There are four main survival roles in any dysfunctional family – family hero, scapegoat, withdrawn child, and comedian. The last was John’s role until grade 12, when he decided it wasn’t working so he would become the family hero by studying hard. When getting the top grade did not get his father’s attention, he rebelled, started partying and drinking, dropped ten percent on his average and as a result, lost out on a scholarship.

John’s experience can help us understand how God must have so often felt towards God’s chosen people, the Israelites. In the first reading, the prophet Hosea points out God always wanted steadfast love and knowledge of God, or an intimate relationship with God, and not the sacrifice and burnt offerings they were giving to God as, I think, a way of subtly trying to earn God’s love instead of trusting in God’s freely given mercy and compassion. How hard it is for us to believe in grace freely given – somehow, we feel compelled to deserve it!

The psalm offers us very much the same message. What God wants is steadfast love and not sacrifice. A broken spirit and a contrite heart are what pleases God, it seems, and not our worthiness or merit, but we resist that as well.

I believe much the same is happening in the gospel with the Pharisee and the tax collector. I am pretty sure the Pharisee, like John, was trying to earn God’s love, pointing out in his prayer all the dutiful and meritorious things he was doing, all the while blindly ignorant of how he was also judging another member of the church praying beside him. Both were doing a holy thing – praying in the temple, but with totally different attitudes.

The tax collector knew he was a sinner, admitted it freely, humbly looked down and pleaded for God to have mercy on him. He repented, trusted in God’s mercy, compassion, unconditional love and forgiveness, and went home justified, changed, transformed. As Richard Rohr likes to write, he got it right by doing it wrong.
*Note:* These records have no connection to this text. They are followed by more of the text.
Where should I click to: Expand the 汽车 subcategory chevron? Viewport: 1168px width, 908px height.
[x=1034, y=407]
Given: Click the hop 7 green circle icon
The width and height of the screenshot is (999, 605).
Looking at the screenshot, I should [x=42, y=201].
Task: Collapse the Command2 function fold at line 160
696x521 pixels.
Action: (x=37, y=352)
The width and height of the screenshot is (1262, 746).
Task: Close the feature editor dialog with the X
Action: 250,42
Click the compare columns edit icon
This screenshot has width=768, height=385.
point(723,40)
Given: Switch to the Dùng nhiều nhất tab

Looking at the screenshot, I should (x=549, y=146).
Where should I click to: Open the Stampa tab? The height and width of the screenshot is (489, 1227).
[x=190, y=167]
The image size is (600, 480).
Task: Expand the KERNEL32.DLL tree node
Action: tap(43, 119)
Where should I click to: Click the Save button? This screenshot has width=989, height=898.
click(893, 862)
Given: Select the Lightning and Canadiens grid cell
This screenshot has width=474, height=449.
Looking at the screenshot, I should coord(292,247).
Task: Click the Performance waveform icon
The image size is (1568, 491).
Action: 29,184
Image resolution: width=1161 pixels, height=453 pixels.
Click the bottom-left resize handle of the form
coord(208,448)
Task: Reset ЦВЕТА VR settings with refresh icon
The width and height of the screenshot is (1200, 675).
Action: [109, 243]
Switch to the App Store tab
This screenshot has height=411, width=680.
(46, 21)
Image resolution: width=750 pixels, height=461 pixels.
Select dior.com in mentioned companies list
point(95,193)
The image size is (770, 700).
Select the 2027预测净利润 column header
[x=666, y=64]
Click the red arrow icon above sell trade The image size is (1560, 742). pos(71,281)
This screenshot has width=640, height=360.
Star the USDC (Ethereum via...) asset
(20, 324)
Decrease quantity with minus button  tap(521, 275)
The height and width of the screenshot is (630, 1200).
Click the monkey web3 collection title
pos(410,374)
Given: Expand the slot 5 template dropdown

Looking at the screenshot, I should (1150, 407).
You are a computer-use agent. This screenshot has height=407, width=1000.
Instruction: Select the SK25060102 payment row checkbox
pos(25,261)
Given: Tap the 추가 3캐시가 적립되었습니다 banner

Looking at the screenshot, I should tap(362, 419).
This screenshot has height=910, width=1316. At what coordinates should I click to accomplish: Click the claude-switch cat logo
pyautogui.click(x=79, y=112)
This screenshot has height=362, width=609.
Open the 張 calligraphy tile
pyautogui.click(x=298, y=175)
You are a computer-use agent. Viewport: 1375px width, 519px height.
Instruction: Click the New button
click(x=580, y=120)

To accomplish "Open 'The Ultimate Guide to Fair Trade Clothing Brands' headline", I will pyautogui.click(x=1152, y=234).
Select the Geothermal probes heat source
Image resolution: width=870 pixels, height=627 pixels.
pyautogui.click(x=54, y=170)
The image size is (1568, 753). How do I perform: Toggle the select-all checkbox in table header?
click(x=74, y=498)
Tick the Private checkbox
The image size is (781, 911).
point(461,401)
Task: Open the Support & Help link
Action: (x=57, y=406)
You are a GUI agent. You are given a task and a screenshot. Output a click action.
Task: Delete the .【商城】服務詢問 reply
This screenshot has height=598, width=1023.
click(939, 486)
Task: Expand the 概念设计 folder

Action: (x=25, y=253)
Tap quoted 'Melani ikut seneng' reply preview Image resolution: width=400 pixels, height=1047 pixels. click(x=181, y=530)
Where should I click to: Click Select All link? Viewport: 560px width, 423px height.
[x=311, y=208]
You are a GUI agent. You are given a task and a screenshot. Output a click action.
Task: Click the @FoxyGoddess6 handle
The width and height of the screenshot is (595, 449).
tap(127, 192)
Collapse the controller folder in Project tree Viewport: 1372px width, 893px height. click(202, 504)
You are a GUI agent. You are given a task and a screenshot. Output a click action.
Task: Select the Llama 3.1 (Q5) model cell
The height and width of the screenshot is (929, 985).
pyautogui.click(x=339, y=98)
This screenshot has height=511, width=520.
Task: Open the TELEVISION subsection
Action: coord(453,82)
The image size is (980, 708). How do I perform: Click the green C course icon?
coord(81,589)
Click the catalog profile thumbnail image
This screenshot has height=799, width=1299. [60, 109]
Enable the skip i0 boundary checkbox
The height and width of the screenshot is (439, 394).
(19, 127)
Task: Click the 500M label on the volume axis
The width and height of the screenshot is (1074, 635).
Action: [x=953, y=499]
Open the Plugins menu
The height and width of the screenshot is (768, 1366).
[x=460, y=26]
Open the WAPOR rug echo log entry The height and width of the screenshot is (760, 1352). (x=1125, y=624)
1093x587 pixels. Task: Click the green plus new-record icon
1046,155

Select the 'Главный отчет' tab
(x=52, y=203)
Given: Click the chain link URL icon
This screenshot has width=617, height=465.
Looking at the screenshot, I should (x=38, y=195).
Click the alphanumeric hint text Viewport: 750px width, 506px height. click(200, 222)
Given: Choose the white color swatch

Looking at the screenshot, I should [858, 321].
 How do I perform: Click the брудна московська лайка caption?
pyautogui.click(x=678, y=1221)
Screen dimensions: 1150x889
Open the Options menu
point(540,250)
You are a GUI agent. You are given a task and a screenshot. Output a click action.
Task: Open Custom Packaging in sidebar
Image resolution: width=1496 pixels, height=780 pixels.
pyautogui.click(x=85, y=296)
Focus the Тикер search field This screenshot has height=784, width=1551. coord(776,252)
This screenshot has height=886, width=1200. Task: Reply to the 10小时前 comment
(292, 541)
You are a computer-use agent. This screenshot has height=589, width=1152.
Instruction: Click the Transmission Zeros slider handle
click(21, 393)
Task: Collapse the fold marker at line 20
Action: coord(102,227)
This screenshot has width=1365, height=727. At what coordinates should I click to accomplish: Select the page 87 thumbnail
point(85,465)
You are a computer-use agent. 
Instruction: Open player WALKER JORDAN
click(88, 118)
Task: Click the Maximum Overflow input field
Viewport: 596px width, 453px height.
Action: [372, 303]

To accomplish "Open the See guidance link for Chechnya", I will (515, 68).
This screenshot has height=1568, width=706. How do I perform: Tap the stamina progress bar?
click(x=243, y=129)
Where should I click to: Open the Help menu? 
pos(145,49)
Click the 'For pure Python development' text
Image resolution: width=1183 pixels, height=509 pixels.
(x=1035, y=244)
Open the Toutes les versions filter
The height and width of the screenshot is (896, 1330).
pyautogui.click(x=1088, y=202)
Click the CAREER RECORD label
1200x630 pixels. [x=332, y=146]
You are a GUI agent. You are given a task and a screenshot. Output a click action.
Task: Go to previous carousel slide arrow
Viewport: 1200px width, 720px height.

The Pharisee, on the other hand, got it wrong by doing it right – by self-righteously depending on his own efforts to earn God’s love.

More and more, we are coming to understand God as a relational God, a dynamic interactive exchange of love between three persons, Father, Son and Holy Spirit, a perichoresis, or divine dance of love. From the beginning, God has always wanted an intimate covenant relationship with God’s people, so it should not surprise us when God informs us over and over in the scriptures that love trumps sacrifice, and relationship trumps dutiful actions. God wants to go hunting and fishing with us, not grimly working in the fields trying to get our attention!

Jesus as the Messiah came with a two-fold relational mission– to redeem and to sanctify, to forgive and to heal, or as it is reflected in the psalm, to “wash” and to “cleanse.” Our best way to enter into the divine dance with God, to respond to his love, is not to try to earn it, but rather to repent, trust, and come to God for forgiveness of all our sins, and for healing of all our painful emotions and negative attitudes, like the judgmentalism of the Pharisee.

Today we honour St. Cyril, who was born in Jerusalem about 315. He became a biblical scholar and a cleric in the church of Jerusalem, a church troubled by many doctrinal controversies, including Arianism. Ordained about 342, he became bishop of Jerusalem in 350. His famous Lenten instructions, Catecheses, outline his beliefs and the theological traditions of the Jerusalem community. He died in Jerusalem in 387.

The Eucharist means “thanksgiving,” a very fitting meaning, as the bottom line is that we can’t earn God’s love, and so the best attitude with which to approach God in worship is gratitude, praise and thanksgiving.

May our celebration today deepen our faith and trust in our God who is unconditional love, and empower us to both soak up that love with gratitude, and share that love through selfless service.